_About this exercise_: What is needed is an exact copy of the lines from the one containing "The width and height of the screenshot is (1033, 576)." through the last line of the records, with no pictures.

(Recorded information begins)

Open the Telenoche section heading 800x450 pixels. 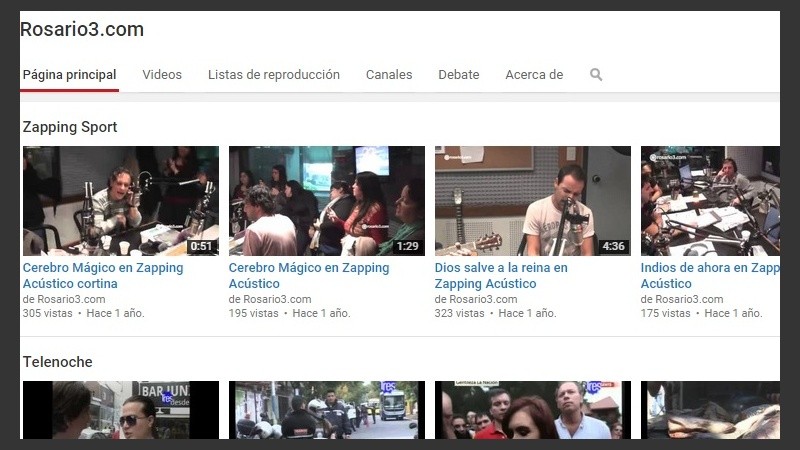(x=57, y=362)
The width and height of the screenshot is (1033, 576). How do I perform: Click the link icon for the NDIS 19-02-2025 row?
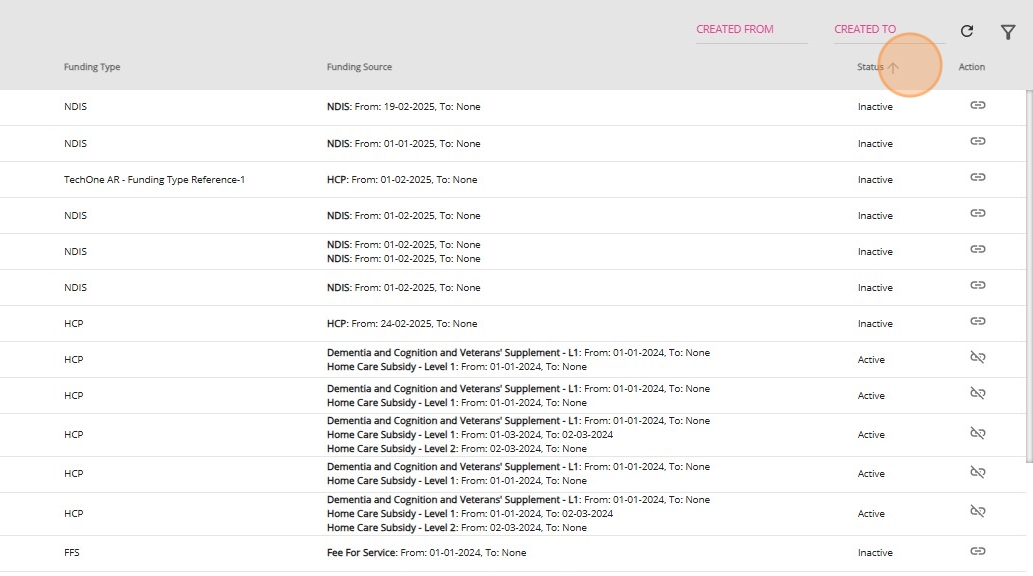click(978, 105)
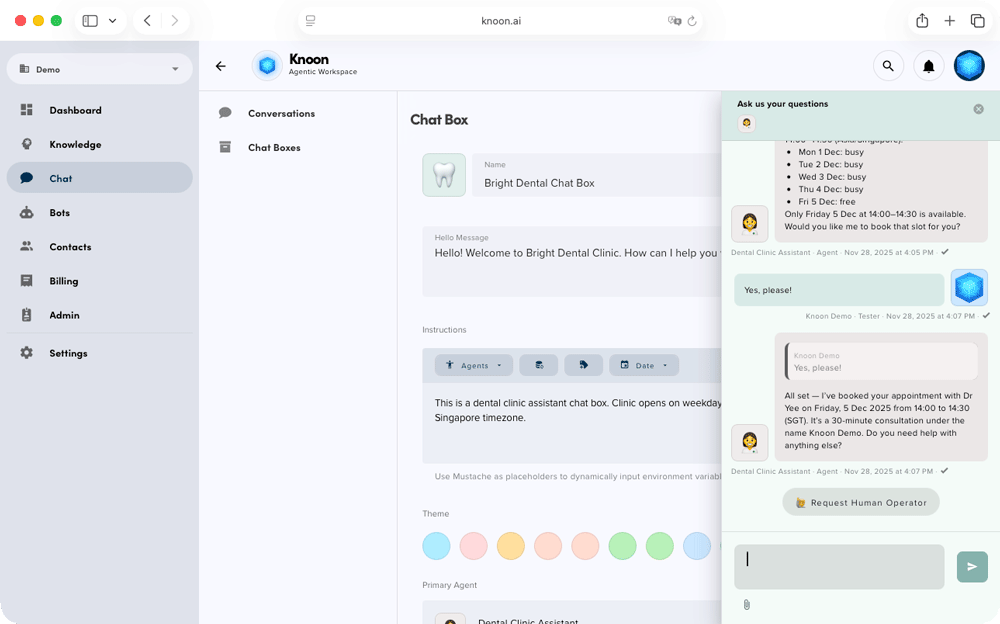The width and height of the screenshot is (1000, 624).
Task: Close the Ask us your questions chat panel
Action: tap(978, 109)
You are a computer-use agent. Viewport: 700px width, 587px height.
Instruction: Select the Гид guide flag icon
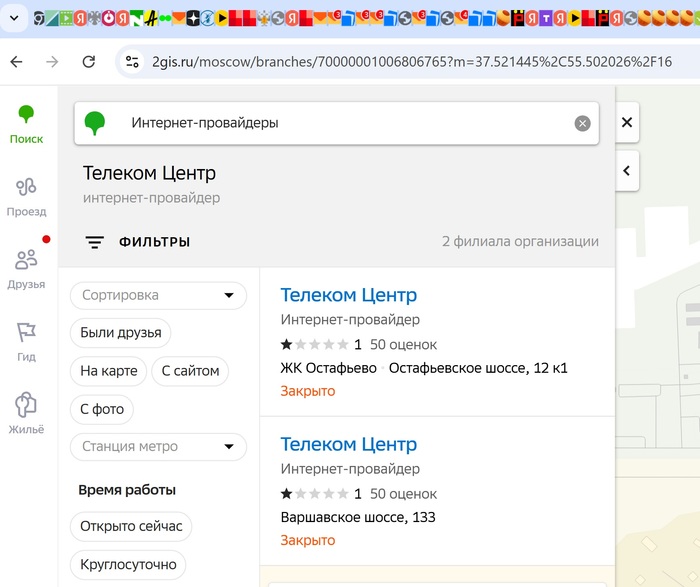coord(27,333)
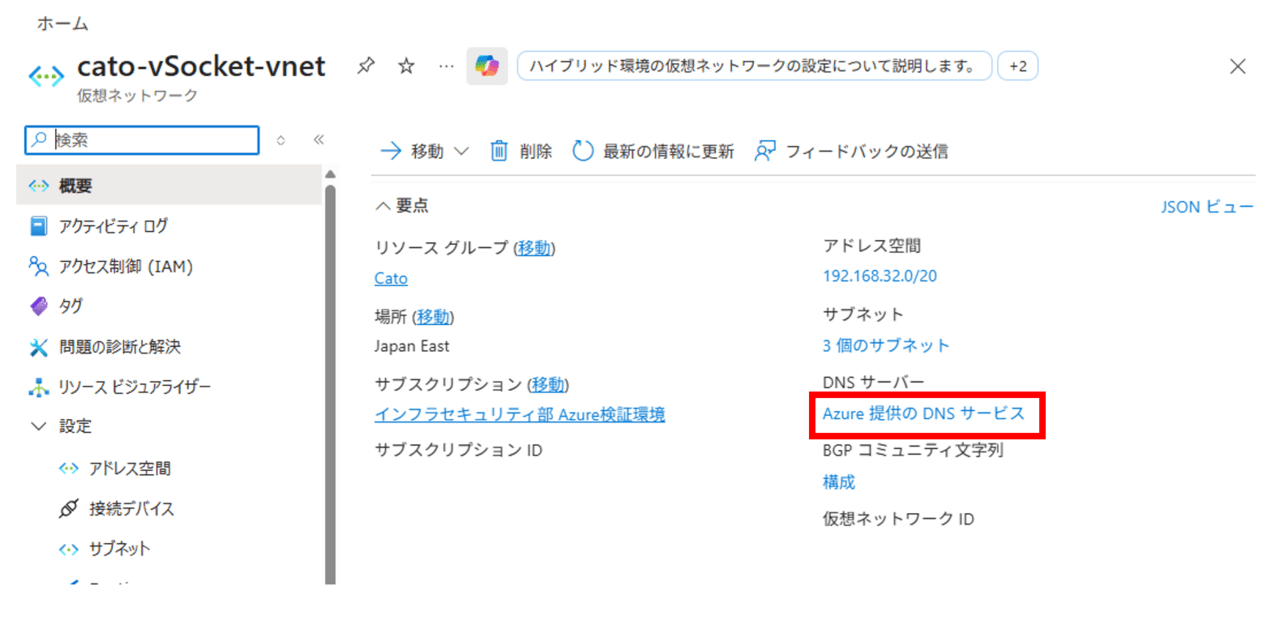This screenshot has height=625, width=1280.
Task: Click the +2 suggestions button
Action: click(1018, 67)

(Recorded information ends)

_Answer area_:
The width and height of the screenshot is (1033, 576). How do I perform: Click the link icon for the NDIS 19-02-2025 row?
click(978, 105)
The width and height of the screenshot is (1000, 624).
Task: Close the Ask us your questions chat panel
Action: tap(978, 109)
You are a computer-use agent. Viewport: 700px width, 587px height.
Instruction: Select the Гид guide flag icon
coord(27,333)
This screenshot has height=625, width=1280.
Task: Click the +2 suggestions button
Action: click(1018, 67)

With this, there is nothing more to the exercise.